=== Begin Enclosure ===

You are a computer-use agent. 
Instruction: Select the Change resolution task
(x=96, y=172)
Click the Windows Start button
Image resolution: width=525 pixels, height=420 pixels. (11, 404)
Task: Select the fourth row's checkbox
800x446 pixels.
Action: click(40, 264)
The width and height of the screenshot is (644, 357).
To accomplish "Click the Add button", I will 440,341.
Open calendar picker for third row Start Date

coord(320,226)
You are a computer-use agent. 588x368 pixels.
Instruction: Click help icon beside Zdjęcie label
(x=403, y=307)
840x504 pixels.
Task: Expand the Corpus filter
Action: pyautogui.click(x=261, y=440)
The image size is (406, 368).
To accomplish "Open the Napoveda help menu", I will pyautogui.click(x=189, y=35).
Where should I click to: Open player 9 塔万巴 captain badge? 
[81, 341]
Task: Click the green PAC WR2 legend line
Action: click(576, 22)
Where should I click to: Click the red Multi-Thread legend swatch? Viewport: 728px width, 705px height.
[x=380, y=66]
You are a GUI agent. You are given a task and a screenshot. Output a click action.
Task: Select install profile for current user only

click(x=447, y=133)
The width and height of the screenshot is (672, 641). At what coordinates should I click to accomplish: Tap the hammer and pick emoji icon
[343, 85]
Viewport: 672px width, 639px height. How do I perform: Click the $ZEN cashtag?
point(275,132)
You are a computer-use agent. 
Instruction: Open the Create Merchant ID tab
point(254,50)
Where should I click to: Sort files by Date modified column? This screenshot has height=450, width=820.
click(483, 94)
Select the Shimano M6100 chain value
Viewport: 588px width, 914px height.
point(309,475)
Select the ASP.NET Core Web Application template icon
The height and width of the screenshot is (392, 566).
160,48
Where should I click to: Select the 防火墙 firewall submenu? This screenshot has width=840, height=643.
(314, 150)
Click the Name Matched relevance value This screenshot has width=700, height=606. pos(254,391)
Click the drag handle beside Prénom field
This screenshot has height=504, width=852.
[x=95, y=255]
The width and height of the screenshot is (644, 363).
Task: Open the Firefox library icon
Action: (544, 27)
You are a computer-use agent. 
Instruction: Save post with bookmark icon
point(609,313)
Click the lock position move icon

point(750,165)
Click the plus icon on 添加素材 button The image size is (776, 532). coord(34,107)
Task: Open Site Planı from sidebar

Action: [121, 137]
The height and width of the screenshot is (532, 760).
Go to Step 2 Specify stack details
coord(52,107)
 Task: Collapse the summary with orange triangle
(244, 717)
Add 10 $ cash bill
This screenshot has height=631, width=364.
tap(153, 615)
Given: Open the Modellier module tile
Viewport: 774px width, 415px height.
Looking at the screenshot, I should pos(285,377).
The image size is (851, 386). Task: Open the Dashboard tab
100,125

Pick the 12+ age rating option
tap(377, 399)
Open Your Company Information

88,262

=== End Enclosure ===

Exercise goal
Extract the lines above, from the first one through the one containing "The image size is (406, 368).", and return only those, unchanged.

Task output
You are a computer-use agent. 
Instruction: Select the Change resolution task
(x=96, y=172)
Click the Windows Start button
Image resolution: width=525 pixels, height=420 pixels. (11, 404)
Task: Select the fourth row's checkbox
800x446 pixels.
Action: click(40, 264)
The width and height of the screenshot is (644, 357).
To accomplish "Click the Add button", I will 440,341.
Open calendar picker for third row Start Date

coord(320,226)
You are a computer-use agent. 588x368 pixels.
Instruction: Click help icon beside Zdjęcie label
(x=403, y=307)
840x504 pixels.
Task: Expand the Corpus filter
Action: pyautogui.click(x=261, y=440)
The image size is (406, 368).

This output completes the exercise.